The Food and Drug Administration on Wednesday launched the Center for Tobacco Products, which aims to reduce tobacco-related illness and death in the United States.
The center's creation was mandated by the 2009 Family Smoking Prevention and Tobacco Control Act, which provides FDA with authority to regulate tobacco products. It will oversee the law's implementation, which charges FDA with enforcing restrictions on tobacco advertising and promotion and reviewing requests from companies for approval to market new and modified risk products.
FDA will allocate $5 million from the fiscal 2009 budget toward getting the center up and running. Future funding will come from user fees collected from tobacco manufacturers and importers, a provision included in the law. According to the agency, "several hundred" people from FDA's current ranks as well as new hires will staff the center, which also will design public health strategies to combat tobacco use and reduce casualties associated with it.
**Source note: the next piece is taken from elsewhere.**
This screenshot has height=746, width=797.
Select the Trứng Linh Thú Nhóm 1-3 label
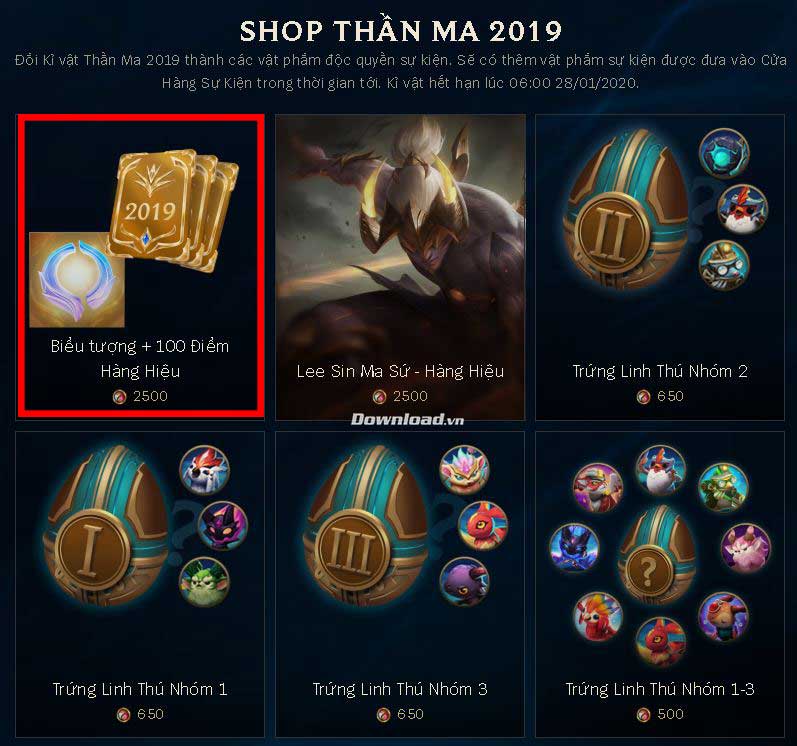coord(660,689)
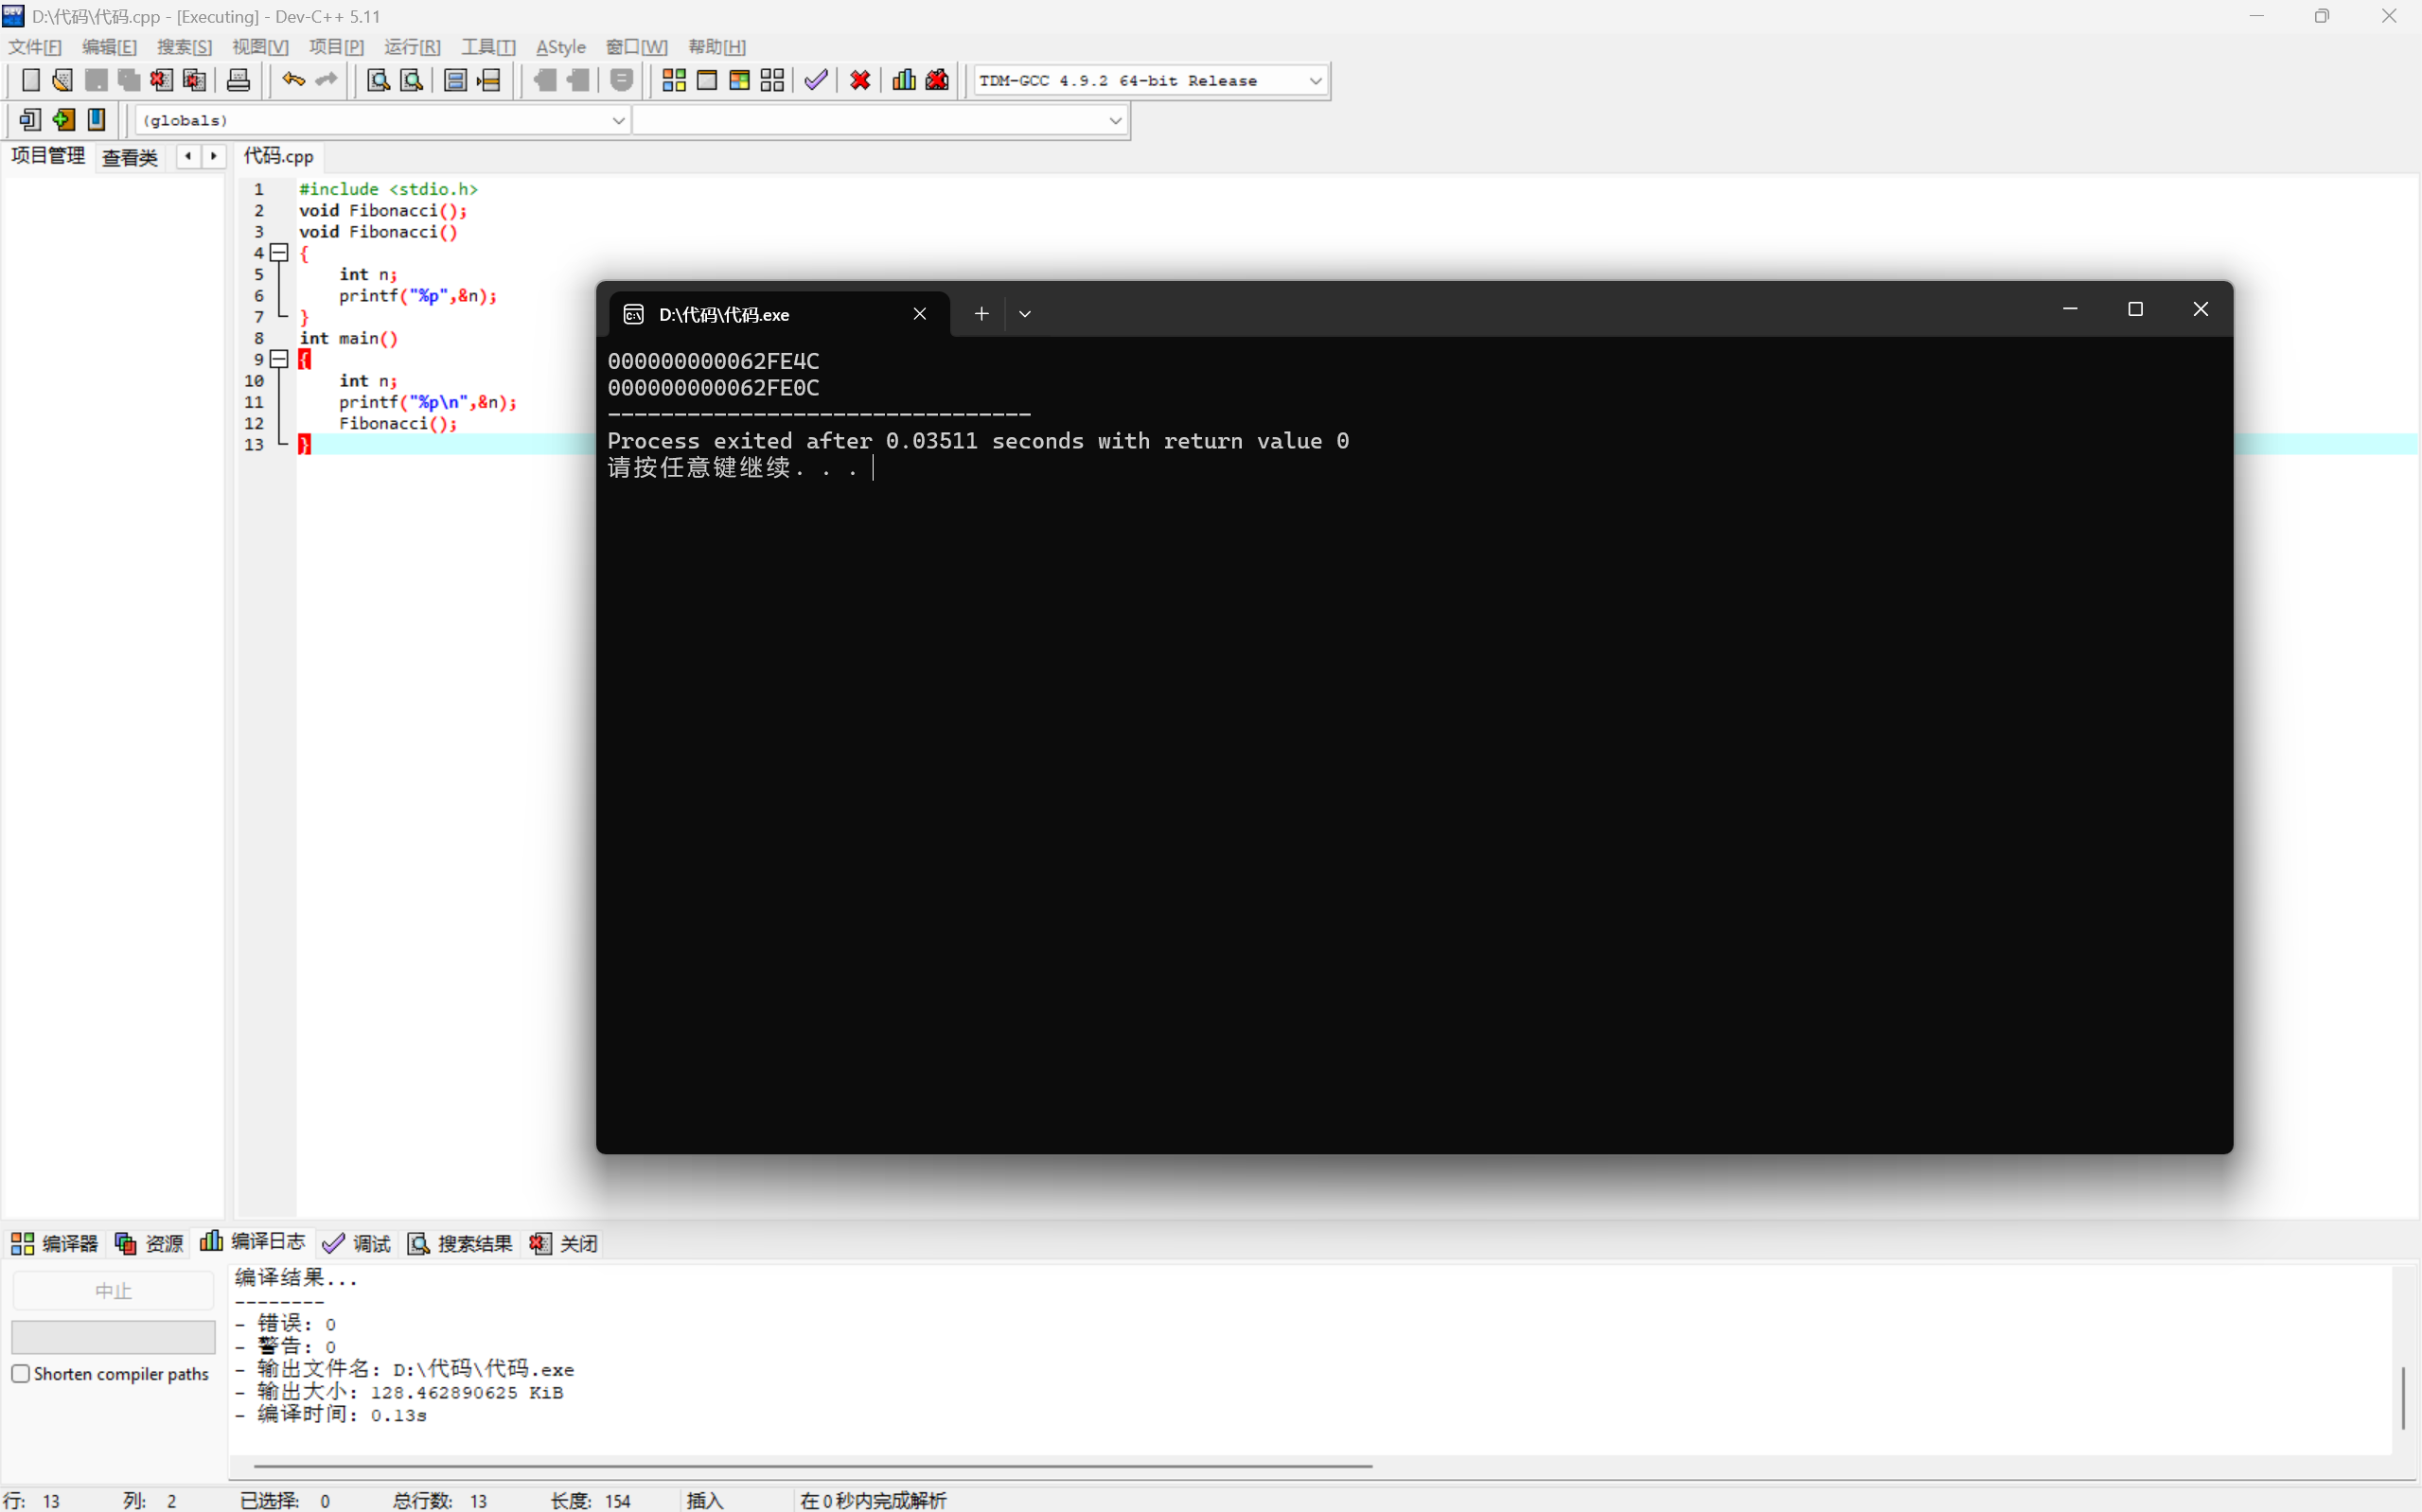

Dr. Lawrence Deyton, who previously served as chief public health and environmental hazards officer at the Veterans Affairs Department, will start in September as the center's first director. During his tenure at VA, the department's tobacco cessation program reduced smoking among enrolled veterans from 33 percent to 22 percent between 1999 and 2007.
An estimated 443,000 people die from smoking or tobacco exposure each year, according to the Centers for Disease Control and Prevention.
"While I will lead the FDA's efforts to curb the use of tobacco products, our success will depend on our ability to engage our public health partners inside and outside government," said Deyton, adding the center's work in promoting healthier lifestyles would be central to overall health reform efforts.